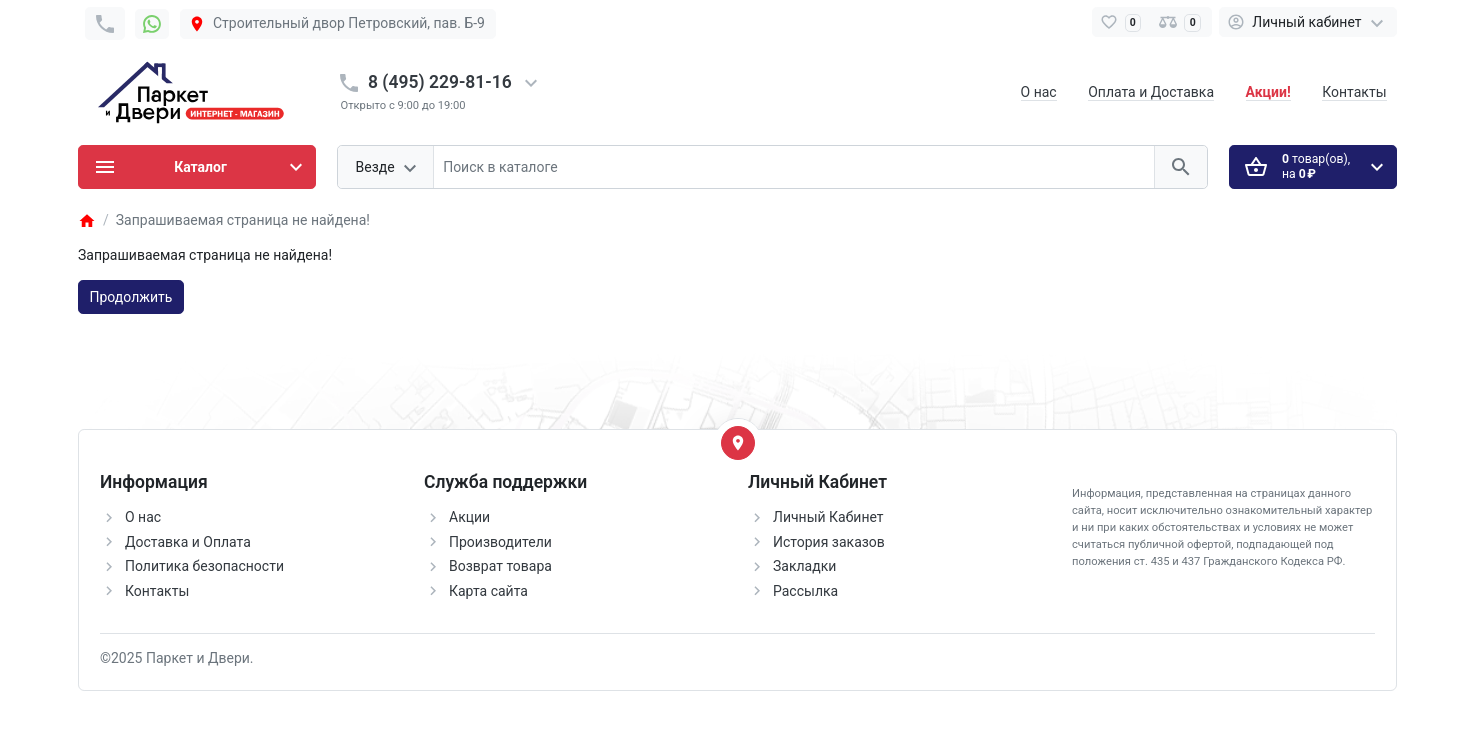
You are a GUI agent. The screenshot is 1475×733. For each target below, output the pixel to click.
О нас (1039, 92)
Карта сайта (488, 591)
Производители (500, 542)
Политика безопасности (204, 566)
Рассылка (805, 591)
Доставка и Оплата (188, 542)
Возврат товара (500, 566)
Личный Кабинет (828, 517)
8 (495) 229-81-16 (440, 82)
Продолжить (131, 297)
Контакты (1354, 92)
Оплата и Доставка (1151, 92)
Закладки (804, 566)
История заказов (829, 542)
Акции (469, 517)
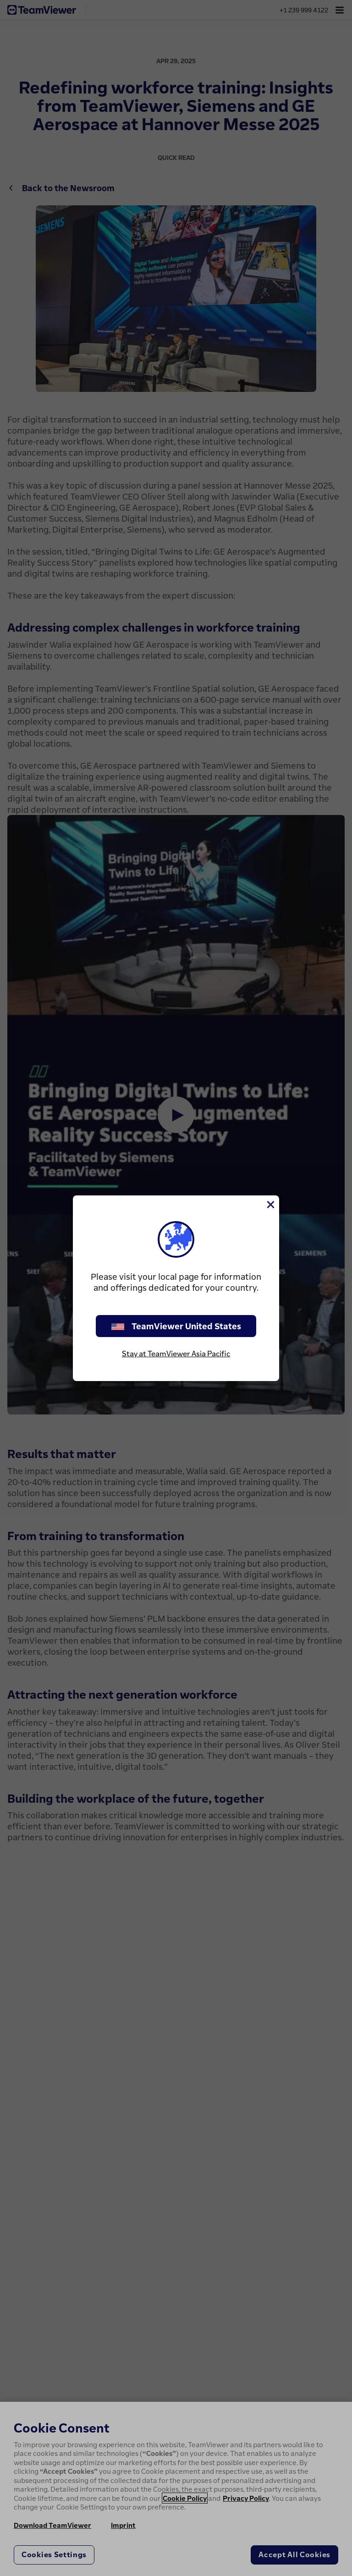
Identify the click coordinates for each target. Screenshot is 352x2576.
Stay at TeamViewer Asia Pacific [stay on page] (176, 1354)
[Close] (270, 1204)
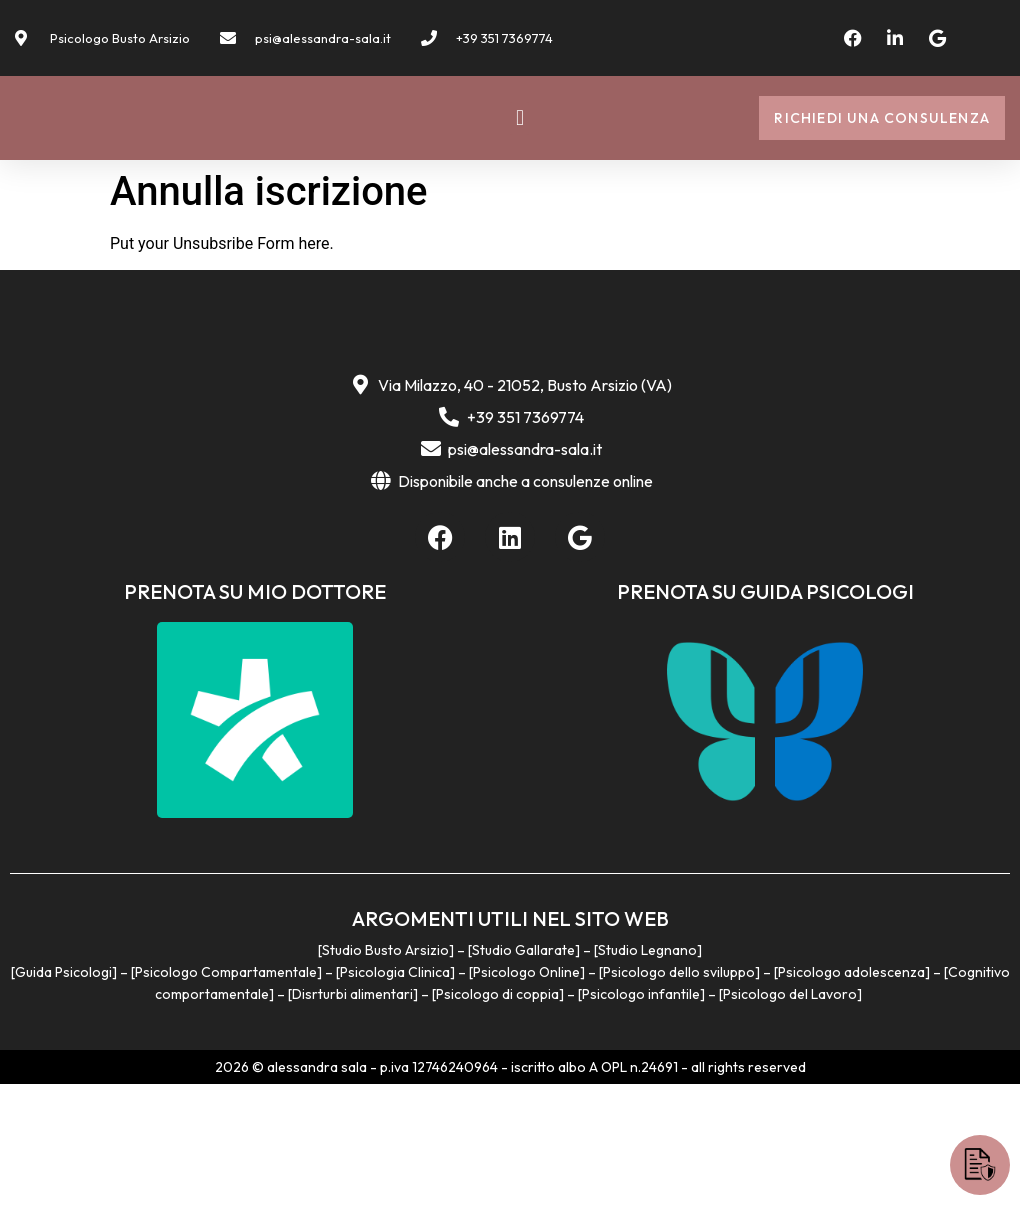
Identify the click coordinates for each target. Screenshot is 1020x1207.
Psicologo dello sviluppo (679, 1096)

○ ○ ○

— Prompt —
Rewrite all of the material above with "click coordinates" replaced by "tap coordinates" and everything else unchanged. Leave the pictures out.

— The answer —
You are a GUI agent. The screenshot is 1475×733. For each target below, output the pixel to click.
О нас (1039, 92)
Карта сайта (488, 591)
Производители (500, 542)
Политика безопасности (204, 566)
Рассылка (805, 591)
Доставка и Оплата (188, 542)
Возврат товара (500, 566)
Личный Кабинет (828, 517)
8 (495) 229-81-16 (440, 82)
Продолжить (131, 297)
Контакты (1354, 92)
Оплата и Доставка (1151, 92)
Закладки (804, 566)
История заказов (829, 542)
Акции (469, 517)
Identify the tap coordinates for each target. Screenshot is 352x2576.
Stay at TeamViewer Asia Pacific [stay on page] (176, 1354)
[Close] (270, 1204)
Identify the tap coordinates for each target. Screenshot is 1020x1207.
Psicologo dello sviluppo (679, 1096)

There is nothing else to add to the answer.